« Jamais plus je ne l’ai revu. Jamais je n’ai reçu de lui ni lettre ni nouvelle. Son livre n’a jamais paru, son nom est oublié ; nul ne se souvient de lui, en dehors de moi. Mais aujourd’hui encore, comme le garçon incertain d’alors, je sens que je ne dois davantage à personne : ni à père et mère avant lui, ni à femme et enfants après lui, et je n’ai aimé personne plus que lui. »

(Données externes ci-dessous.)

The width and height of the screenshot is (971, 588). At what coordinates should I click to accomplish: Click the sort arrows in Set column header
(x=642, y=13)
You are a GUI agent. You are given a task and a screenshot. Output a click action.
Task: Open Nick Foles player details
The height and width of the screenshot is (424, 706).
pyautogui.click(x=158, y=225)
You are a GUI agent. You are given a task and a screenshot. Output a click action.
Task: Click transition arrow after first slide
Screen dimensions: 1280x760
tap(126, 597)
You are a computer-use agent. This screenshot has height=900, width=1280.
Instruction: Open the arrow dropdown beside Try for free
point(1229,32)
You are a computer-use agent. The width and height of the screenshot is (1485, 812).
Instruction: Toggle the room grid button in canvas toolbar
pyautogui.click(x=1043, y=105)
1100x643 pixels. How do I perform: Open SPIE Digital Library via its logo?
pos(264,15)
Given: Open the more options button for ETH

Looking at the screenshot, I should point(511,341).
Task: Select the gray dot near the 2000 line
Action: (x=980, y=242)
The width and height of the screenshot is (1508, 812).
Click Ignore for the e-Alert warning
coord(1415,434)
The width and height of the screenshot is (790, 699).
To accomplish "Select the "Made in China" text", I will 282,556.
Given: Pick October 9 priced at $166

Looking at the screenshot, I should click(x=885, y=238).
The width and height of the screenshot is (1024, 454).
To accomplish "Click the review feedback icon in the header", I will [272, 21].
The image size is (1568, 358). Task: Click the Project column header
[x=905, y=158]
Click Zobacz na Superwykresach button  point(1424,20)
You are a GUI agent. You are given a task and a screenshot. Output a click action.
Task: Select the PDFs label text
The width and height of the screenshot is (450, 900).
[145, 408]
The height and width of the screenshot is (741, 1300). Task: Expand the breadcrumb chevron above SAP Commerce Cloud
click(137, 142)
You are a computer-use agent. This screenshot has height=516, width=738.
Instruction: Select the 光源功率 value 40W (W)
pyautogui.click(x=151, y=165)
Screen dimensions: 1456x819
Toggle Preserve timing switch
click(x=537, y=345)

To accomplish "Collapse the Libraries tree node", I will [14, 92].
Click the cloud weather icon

Roland est un étudiant passionné par la littérature. Passionné plus encore par l’un de ses professeurs auquel il voue une admiration sans borne. Celui qui a été pour lui un électrochoc. Un prof magnétique trop rare comme dans Le cercle des Poètes disparus. Ce prof qui a un pouvoir sur les autres et vous marque à jamais par son enthousiasme et son enseignement.
Quarante ans plus tard, alors que le narrateur enseigne à son tour, il raconte cette passion intellectuelle. Ses années de jeunesse marquées par ce maître fascinant qu’il idolâtre. Son tempérament qui lui échappe, soufflant le chaud et le froid. Cet homme, qui passe d’une exaltation exacerbée à une froideur de pierre à son plus grand désarroi. Ces changements brutaux font souffrir l’élève acharné. Tout au long de cette nouvelle, on sait qu’il y a un secret qu’on croit deviner à chaque instant. Il nous tient en haleine et nous est enfin dévoilé à la fin, à l’aune de la vie du vieux professeur.
Ce récit initiatique intense alterne la honte et la haine dans l’esprit du narrateur. Ce sont des sentiments forts et complexes analysés avec brio, comme seul Zweig en est capable. La colère jalouse, la honte confuse, toute cette passion nous émeut et nous étreint, comme si nous la vivions nous-même. C’est un récit qui a connu un immense succès lors de sa sortie en 1927 par rapport à son sujet audacieux et novateur pour l’époque. Sa lecture m’a troublée et envahie d’émotions, accentuées par la voix de Daniel Mesguich lors de cette lecture audio.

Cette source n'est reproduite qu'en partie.